Quan, herself a worker at one of Chinatown's largest garment shops, wrote in to a Chinese community newspaper, Sing Tao Daily in advance of the strike to garner media attention for the cause. She encouraged workers to strike alongside the union and included her phone number. She received a high volume of calls in response, which furthered her organization efforts.

During the strike, 20,000 garment workers, most of whom were Asian American women, marched through New York's Chinatown to Columbus Park (Manhattan) calling for the renewal of union contracts. They wore matching union caps and carried English and Chinese signs encouraging support of the union. As a result of the strike, nearly all of the Chinatown garment manufacturers who previously refused to sign union contracts agreed to do so, leading to improved working conditions and wage increases. The 1982 strike also resulted in some improvements to the relationship between members of the union and union leaders, as well as an increase in community services. The union employed more bilingual staff to provide Chinese and Spanish translations of their communications.
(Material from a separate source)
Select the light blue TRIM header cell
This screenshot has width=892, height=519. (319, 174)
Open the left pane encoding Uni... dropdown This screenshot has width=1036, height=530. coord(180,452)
The union also offered more English classes, immigration support services, health services, and childcare resources.

===Later labor rights activism===
Quan went on to become the international vice president of the ILGWU, and its successor, the Union of Needletrades, Industrial and Textile Employees (UNITE).

In 1992, she chaired the founding convention of the Asian Pacific American Labor Alliance. She began working for the Labor Center in 1998, eventually serving as chair and associate chair, and in 2000 became a governing board member of the Worker Rights Consortium. She co-founded the International Center for Joint Labor Research at Sun Yat-sen University in Guangzhou, China in 2010, and co-directed the center for four years. She received a Fulbright grant in 2014 to study China's apparel supply chain at Peking University.

Quan contributed a chapter, Women Crossing Borders to Organize, in “The Sex of Class: Women Transforming American Labor,” edited by D.S. Cobble and published in 2007 by Cornell University Press. She focused on three labor organizing campaigns that had not been comprehensively studied before including a Sara Lee garment factory in Mexico that involved a campaign asking consumers to pay 10 cents more per garment in exchange for Sara Lee agreeing to pay the workers a minimum of $10 per day. The other campaigns involved Tainan Enterprises apparel manufacturer and Securitas security services. In each case, international support was key to labor's success.

In 1995, Quan was one of four honored by the San Francisco League of Women Voters for her contribution to the community and her leadership.

==Personal life==
Quan was married to Richard Leung, former President of SEIU Janitors Union Local 87 and a board member of the San Francisco Labor Council for many years, until his death in 2015.